PMS Colour
PMS (Pantone Matching System) assigns a unique numeric code to each colour. In promotional merchandise, specifying a PMS reference ensures consistent brand colour reproduction across different suppliers, products, and decoration methods.
PMS stands for Pantone Matching System, a standardized colour identification system used across printing, decoration, and brand specification. Each colour in the Pantone library carries a unique numeric code - typically three to four digits followed by a letter suffix (C for coated stock, U for uncoated). In promotional merchandise, the PMS reference is the primary way to communicate the exact colour a brand logo or design should be reproduced in, regardless of which supplier or factory produces the item.
How PMS References Work in Promotional Merchandise
When you place an order with a supplier, specifying a PMS number removes ambiguity from the colour brief. A supplier seeing "PMS 286 C" knows exactly which shade of blue is required and can match inks or dyes accordingly. Without a PMS reference, suppliers work from screen representations or verbal descriptions, which produce inconsistent results across different factories and materials.

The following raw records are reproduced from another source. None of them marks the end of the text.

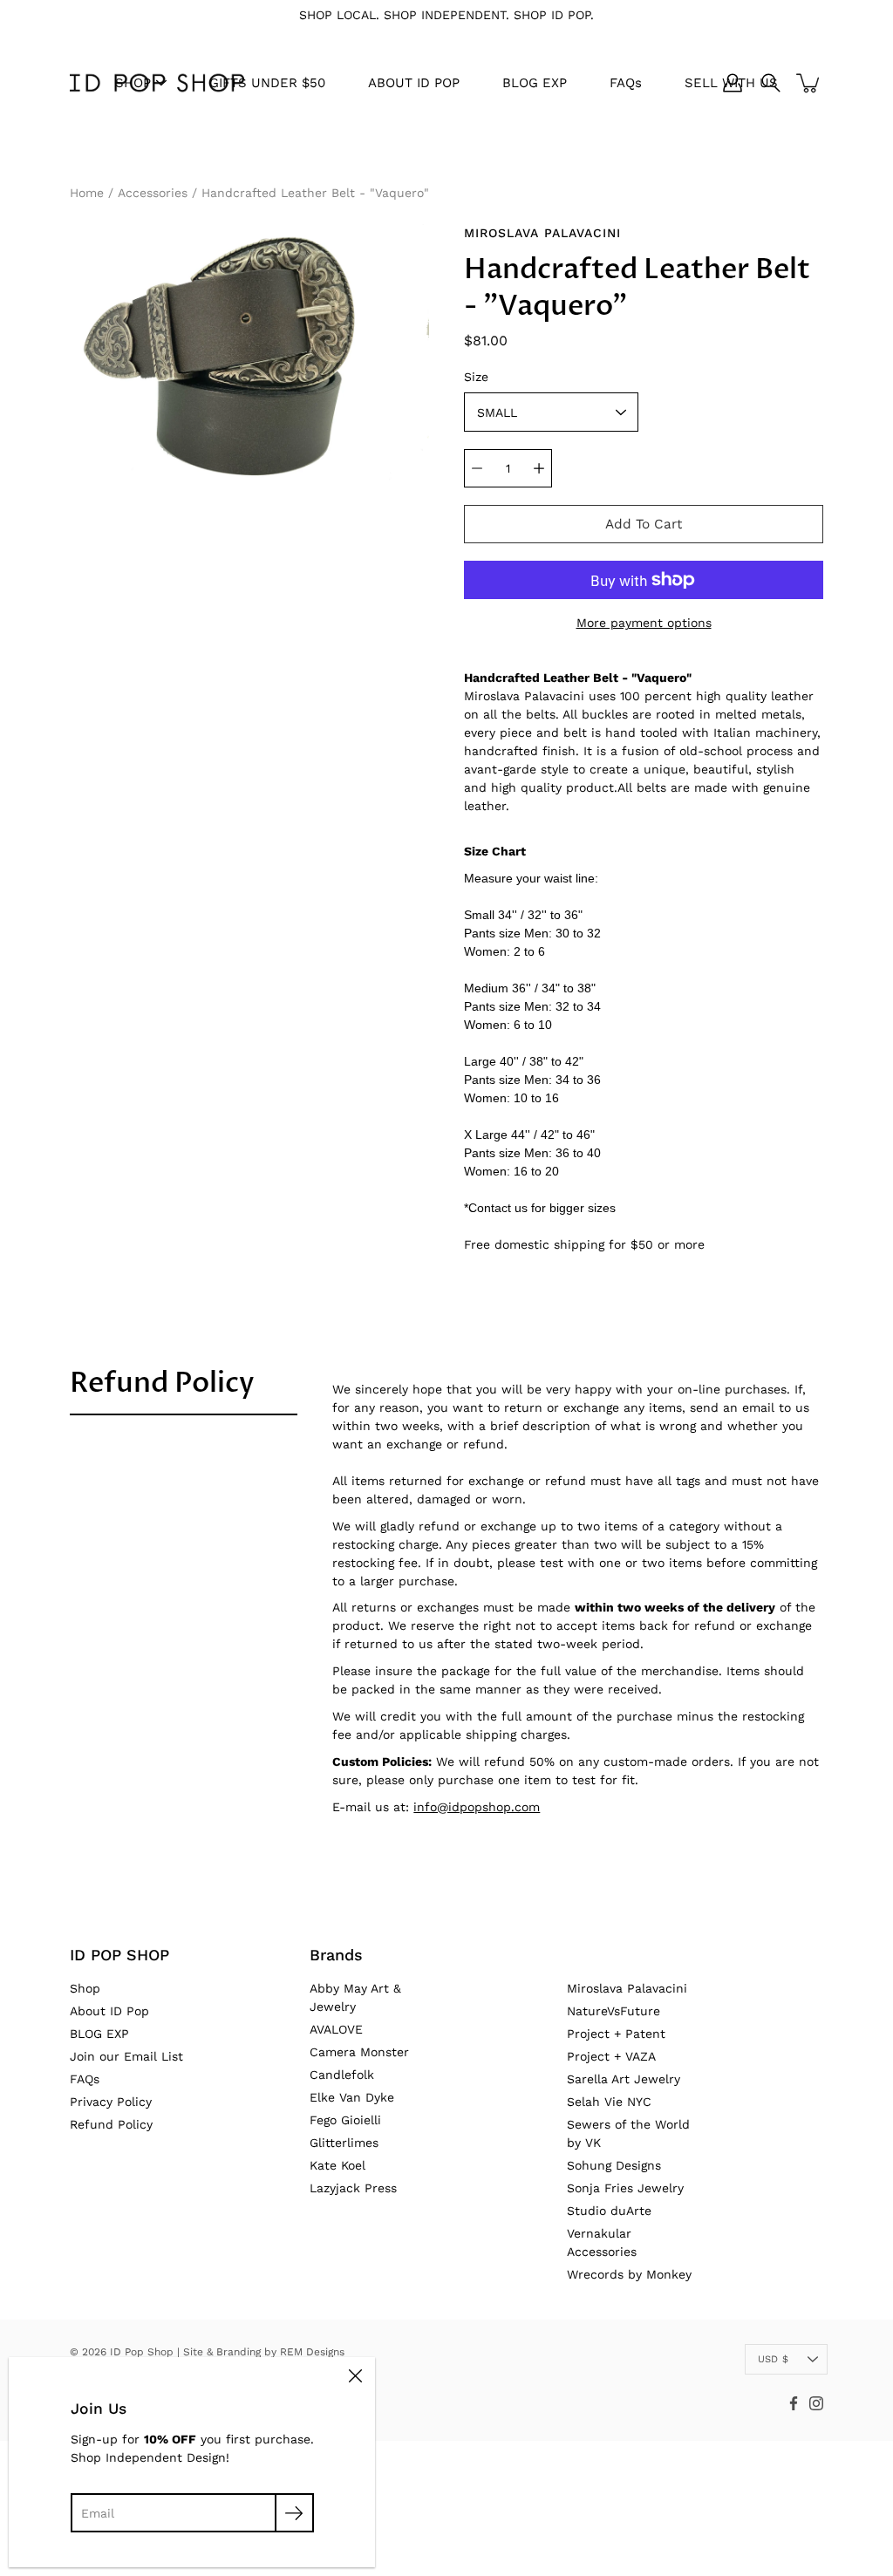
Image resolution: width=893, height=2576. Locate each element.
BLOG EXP (534, 83)
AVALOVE (336, 2029)
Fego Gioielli (345, 2120)
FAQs (626, 83)
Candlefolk (342, 2075)
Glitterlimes (344, 2143)
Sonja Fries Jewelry (625, 2188)
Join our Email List (126, 2056)
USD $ (773, 2359)
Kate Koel (337, 2165)
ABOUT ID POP (414, 83)
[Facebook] (794, 2403)
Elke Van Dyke (352, 2097)
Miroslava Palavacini (627, 1988)
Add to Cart (643, 524)
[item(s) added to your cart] (809, 83)
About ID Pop (109, 2011)
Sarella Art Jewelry (623, 2079)
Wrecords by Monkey (629, 2274)
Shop (85, 1988)
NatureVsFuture (613, 2011)
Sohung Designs (614, 2165)
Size (476, 377)
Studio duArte (609, 2211)
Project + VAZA (611, 2056)
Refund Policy (162, 1383)
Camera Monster (359, 2052)
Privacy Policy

PMS references apply across decoration methods. Screen printing and pad printing use pre-mixed inks that can be matched directly to a PMS number. Embroidery uses a thread matching system, but suppliers convert from PMS references and should flag significant deviations before production begins. Items decorated by dye sublimation or digital inkjet use CMYK colour mixing rather than pre-mixed inks - for these, ask the supplier for a CMYK approximation and request a proof before authorizing the full run.
PMS vs CMYK
For screen print and pad print, direct PMS matching is achievable. For digital and full-colour print methods, the supplier can only approximate. Always specify which decoration method a PMS reference applies to and request written confirmation of how the colour will be matched.
Capturing the PMS reference in your job record and linking it to the purchase order prevents specification drift across multi-supplier orders. A customer running the same branded product across three suppliers on one campaign should receive the same shade on every item.